◆ **WHAT YOU ARE ASKED TO DO**
Although the records contain pictures, only their text should be reproduced, exactly as written.

--- RECORDS TO PROCESS Enclosed Below ---

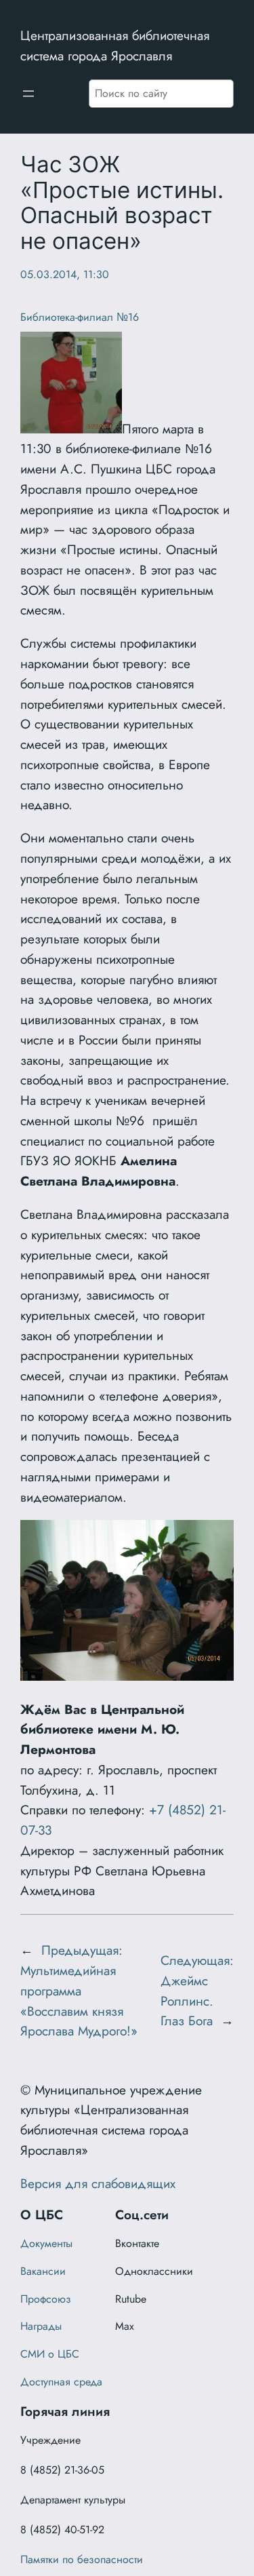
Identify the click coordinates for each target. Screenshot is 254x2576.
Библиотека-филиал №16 (79, 317)
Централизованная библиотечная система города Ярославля (114, 45)
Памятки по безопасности (81, 2559)
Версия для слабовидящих (97, 2183)
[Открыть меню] (28, 93)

--- End of Enclosed RECORDS TO PROCESS ---

◆ **TASK OUTPUT**
Identify the click coordinates for each target. Screenshot is 254x2576.
Библиотека-филиал №16 (79, 317)
Централизованная библиотечная система города Ярославля (114, 45)
Памятки по безопасности (81, 2559)
Версия для слабовидящих (97, 2183)
[Открыть меню] (28, 93)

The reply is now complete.